Tuesday, May 1, 2012
Do Mission Statements Change?
I've been writing professionally for most of my adult life. My first novel, THE JOSIAH FILES was published twenty years ago by Thomas Nelson.
When I began, I attended a Finding Your Mission Statement workshop at a Christian writer's conference. Through prayer and much thought I came up with one. It guided my life and my writing for a whole bunch of years. My intent was to write about real Christians who were suffering, real people who felt ostracized and out of place within the Christian culture. I had gay people in my books who were still gay at the end. I wrote about a minister’s wife who loses her faith, and by the end of the book she is still searching and unsure. I wrote about a Christian woman who is abused by her Christian husband and by the end of the book they don’t reconcile, but she finds the strength to leave him.
I used to think mission statements were sort of like getting married. They were yours for life. I think maybe the workshop leader even told us this.
I'm not sure I believe that anymore. Corporations change their mission statements from time to time. Companies change their names and their logos. Before I wrote novels I was a news reporter for a local paper in western Canada. Every five to ten years the newspaper would go through a complete metamorphosis. Masthead, colors, and logos would change. In other words their 'Brand' changes.

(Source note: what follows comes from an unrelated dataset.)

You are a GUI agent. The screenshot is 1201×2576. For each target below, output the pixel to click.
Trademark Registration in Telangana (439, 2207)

My website has changed. My brand has changed. Even my name has changed. I’m writing mysteries under the name LR Hall now.
Life has changed me. I’m reminded of the old joke about the child psychologist who had six theories and no children and then went on to have six children and no theories. I had all the answers back when I started. Armed with my mission statement I was going to change the world. Everything was black and white.

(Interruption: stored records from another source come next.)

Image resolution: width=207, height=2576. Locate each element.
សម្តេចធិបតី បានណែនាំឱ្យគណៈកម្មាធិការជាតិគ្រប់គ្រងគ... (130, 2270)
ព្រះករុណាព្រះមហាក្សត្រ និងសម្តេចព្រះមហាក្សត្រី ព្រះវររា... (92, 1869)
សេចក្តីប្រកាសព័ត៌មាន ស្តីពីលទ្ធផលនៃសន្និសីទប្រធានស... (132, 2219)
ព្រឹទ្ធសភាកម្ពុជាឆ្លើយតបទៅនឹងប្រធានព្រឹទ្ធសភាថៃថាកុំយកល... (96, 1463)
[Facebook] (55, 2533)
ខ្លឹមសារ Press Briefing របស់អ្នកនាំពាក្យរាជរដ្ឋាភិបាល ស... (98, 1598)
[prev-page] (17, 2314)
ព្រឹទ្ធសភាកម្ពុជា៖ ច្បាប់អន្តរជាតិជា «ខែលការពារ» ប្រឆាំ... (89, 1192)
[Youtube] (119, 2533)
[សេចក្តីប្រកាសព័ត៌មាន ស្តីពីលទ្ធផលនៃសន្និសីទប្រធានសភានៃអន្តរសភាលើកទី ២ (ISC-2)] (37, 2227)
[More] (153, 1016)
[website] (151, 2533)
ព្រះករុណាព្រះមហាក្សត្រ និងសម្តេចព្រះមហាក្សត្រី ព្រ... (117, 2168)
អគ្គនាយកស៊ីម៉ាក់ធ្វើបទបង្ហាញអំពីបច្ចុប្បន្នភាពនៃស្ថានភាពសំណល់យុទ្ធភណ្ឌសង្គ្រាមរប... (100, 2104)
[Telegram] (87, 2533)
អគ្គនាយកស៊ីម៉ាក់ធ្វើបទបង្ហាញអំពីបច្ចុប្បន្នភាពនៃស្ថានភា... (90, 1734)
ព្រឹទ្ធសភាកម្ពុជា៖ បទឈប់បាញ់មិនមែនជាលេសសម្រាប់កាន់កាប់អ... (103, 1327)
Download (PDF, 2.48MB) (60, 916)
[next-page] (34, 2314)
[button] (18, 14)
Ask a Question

The publishing industry has changed astronomically in twenty years and with 18 novels, I've been there through all its ups and downs. Back in 1992 the highlight of my day was not checking my e-mail, but waiting for the mailman to come. My acceptance letter was an actual letter. With a stamp on it. (In case anyone is wondering what an actual letter is.)
In twenty years my own Christian walk with the Lord has grown such that I now see things in shades of gray.

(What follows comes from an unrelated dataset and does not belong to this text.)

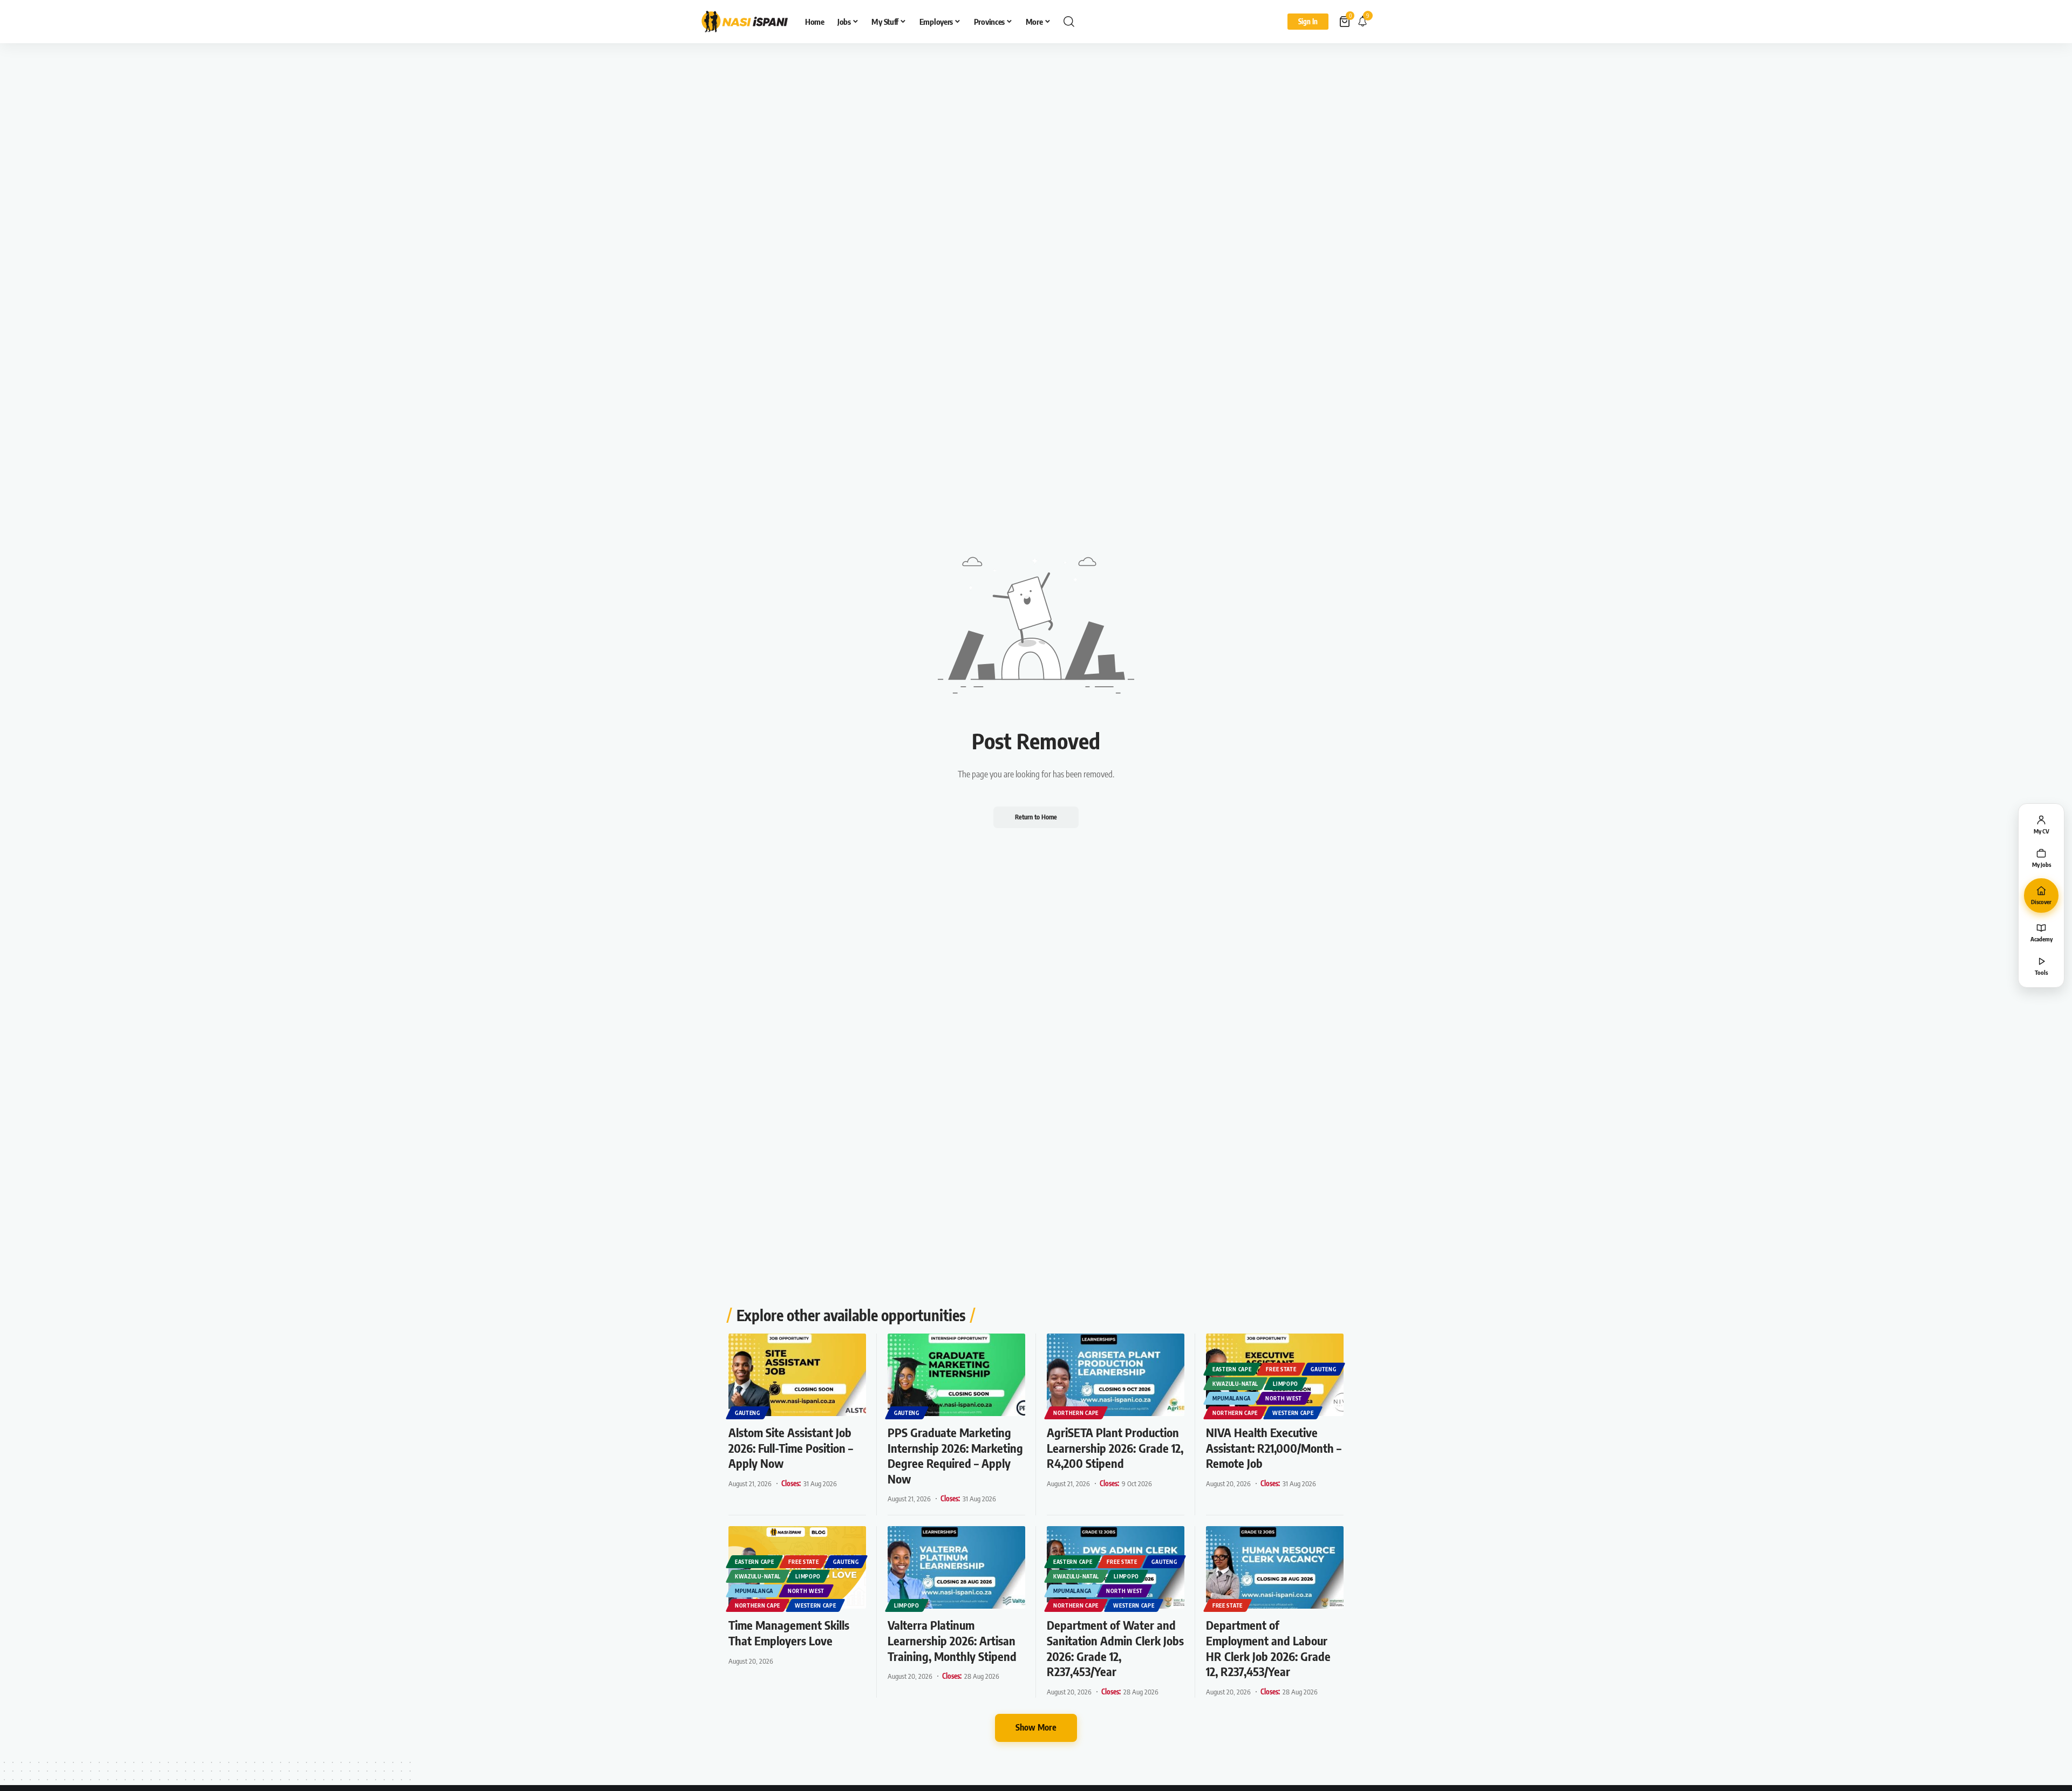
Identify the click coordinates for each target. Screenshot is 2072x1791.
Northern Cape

Many of my years with Christian publishing were very good. I’ve worked with some remarkable editors who saw my vision, mission and helped me turn my books into the best they could be.
But then, as publishing changed, things became “tighter”. It became more and more difficult to find a publisher willing to go out on a limb with me and publish Christian books that weren’t somehow “safe.” One publisher told me, “We just don’t know how to market you.”
So, for a short while I wrote the kind of books they wanted. I could write for hire couldn’t I? How hard could that be? Hard, it turned out. Really, really hard. I felt like I was losing part of myself. I had to leave Christian publishing. (Or Christian publishing as I know it now.)
I’m moving into the general mystery market with a brand new name. And so what is my mission statement now? It’s not very fancy. I still want to write about real people. I still want to write about struggles. I want to pour myself into my mysteries and make them the very best I can.
But there’s more. I want to be a friend to people. I want to learn more about kindness. I want to take time for people and my family. I want to go for walks every day. I want to enjoy music and spend time with God every day and simply write the best books I can. That, I guess, is my mission.